Shared hosting works if you need a fast and inexpensive way for your business website or blog to get off the ground, but you’ll wind up outgrowing it once your site takes off. For more breathing room, you’ll need dedicated hosting.
Pros: Exclusive access to server resources, scalability.
Cons: Costs more than shared hosting.
Whereas shared hosting is like an inexpensive but somewhat cramped apartment, dedicated hosting is the equivalent of a spacious four-bedroom home. Sure, you’ll end up paying more for a dedicated hosting plan from a reputable provider, but you get more room to stretch out, plus a variety of other benefits not available on the average shared hosting plan.
With a dedicated hosting plan, your website resides on its own server. The entire physical server is also yours and yours alone to manage as you see fit, plus you have complete and unfettered access to your server’s CPU and RAM resources. That means you can configure your server to tackle CPU-intensive tasks, handle high-traffic volume websites, manage complex databases, etc. Many providers allow you to choose the equipment, the operating system, software and security features, giving you complete and total customization capabilities that go a long way towards keeping your website running smoothly.

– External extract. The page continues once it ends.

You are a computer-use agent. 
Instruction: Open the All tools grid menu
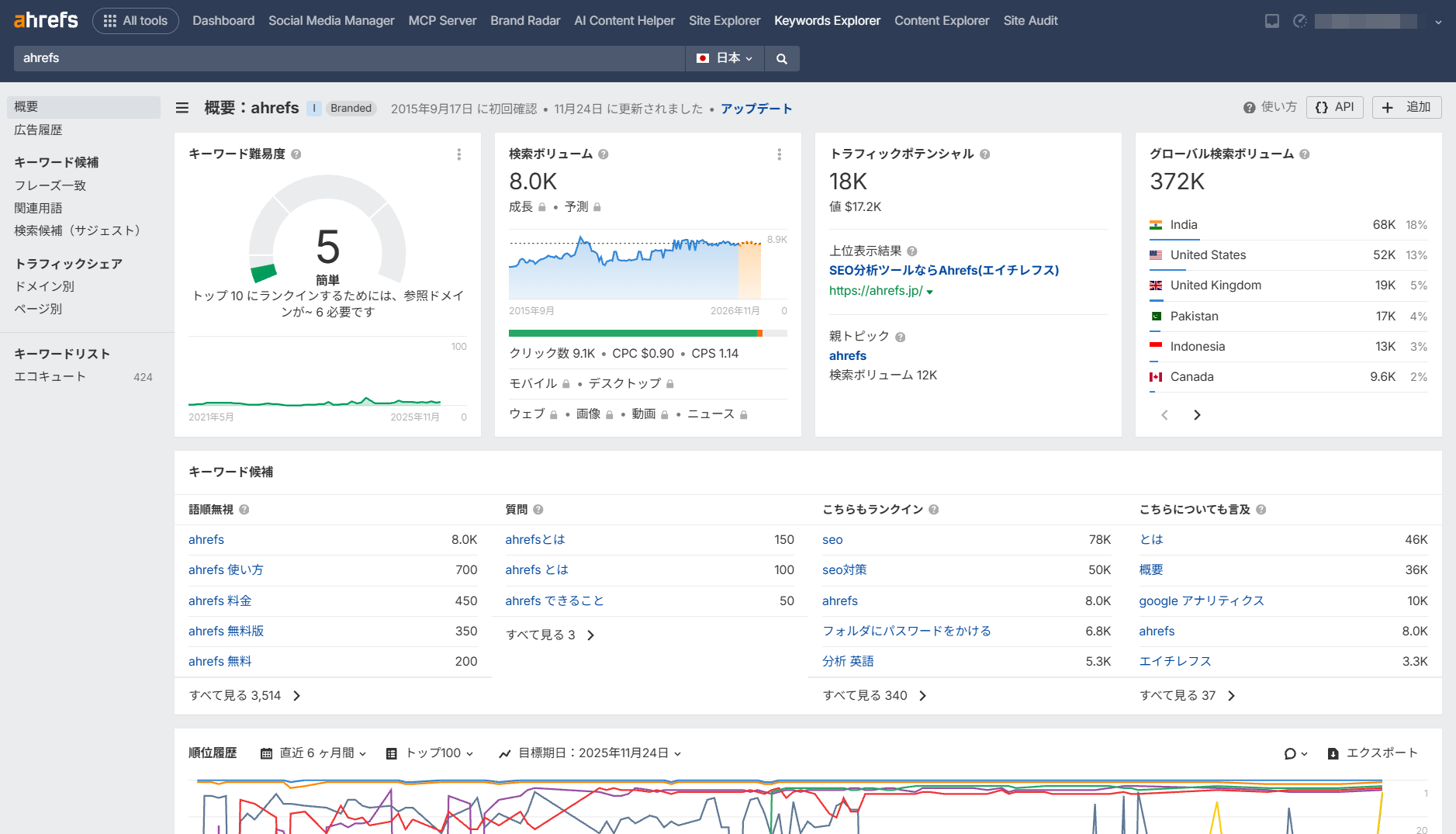pyautogui.click(x=135, y=20)
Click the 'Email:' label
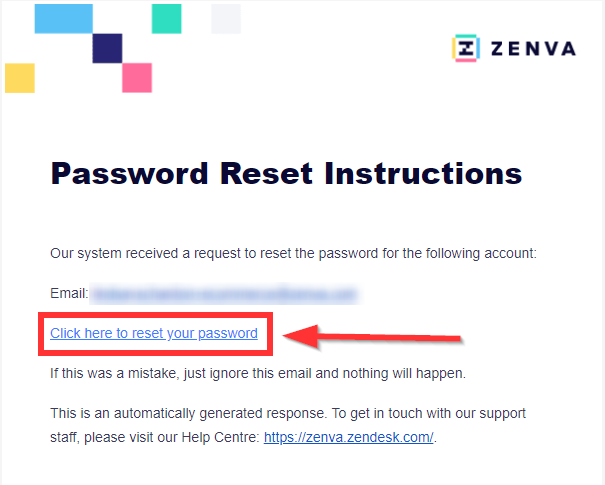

Dedicated hosting gives you the most resources and the most freedom of all available plans, but it also comes with a price that’s much higher than the average shared hosting plan. Nevertheless, large businesses and established blogs with large amounts of site traffic and projected growth will appreciate the scalability this form of hosting offers.

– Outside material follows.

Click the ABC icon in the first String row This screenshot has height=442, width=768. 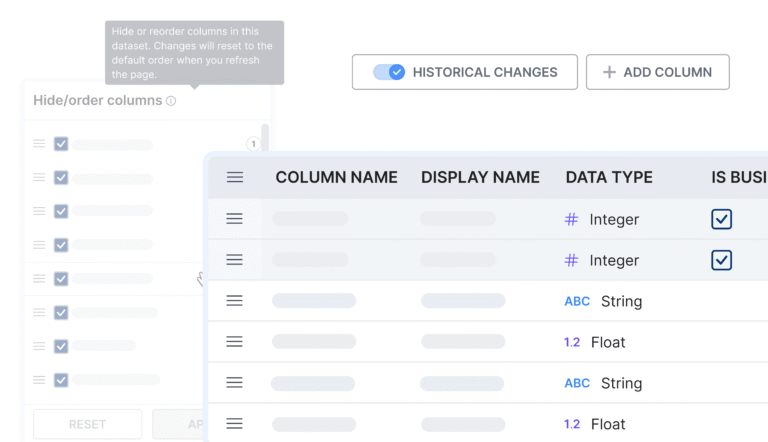(577, 301)
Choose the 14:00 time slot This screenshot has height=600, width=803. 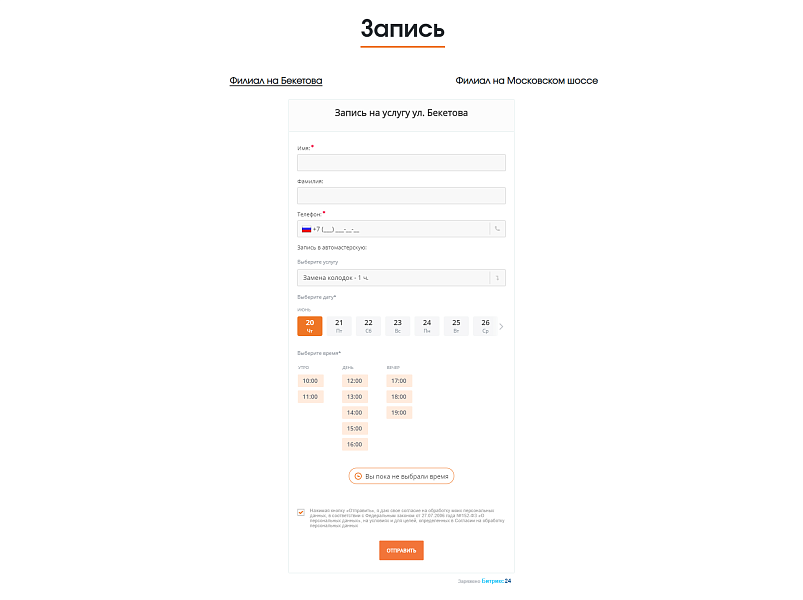pos(354,413)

Virtual Private Server (VPS)
Pros: Less expensive than a dedicated server, offers more flexibility than a shared server.
Cons: Limited resources when compared to a dedicated server, costs more than shared hosting.
When compared to shared and dedicated hosting, a virtual private server seems like the man in the middle. It offers more useful features than the average shared hosting package while costing less than a dedicated server.
A virtual private server is exactly what it says on the tin – it’s a virtual server partitioned on a physical server, complete with its own reserved and protected amount of CPU and RAM resources. Unlike shared servers, websites hosted on virtual private servers don’t have to compete against one another for resources since each virtual instance has its own allocated resources. As a result, your websites performance won’t suffer from demand spikes caused by other websites or databases on the same server. While virtual private servers don’t offer the sheer level of administration of a dedicated hosting package, you’ll still have root access to your virtual instance, allowing you to perform root-level tasks and install software.
Virtual private servers offer a workable compromise for those who need the flexibility and performance of a dedicated hosting package, but on a reasonable budget.
In this day and age, even the small businesses can compete against the big corporations, even with a limited budget. With all the hosting options and plans available on the Internet, you shouldn’t have a hard time finding a service that meets your needs.
What type of hosting are you planning on using?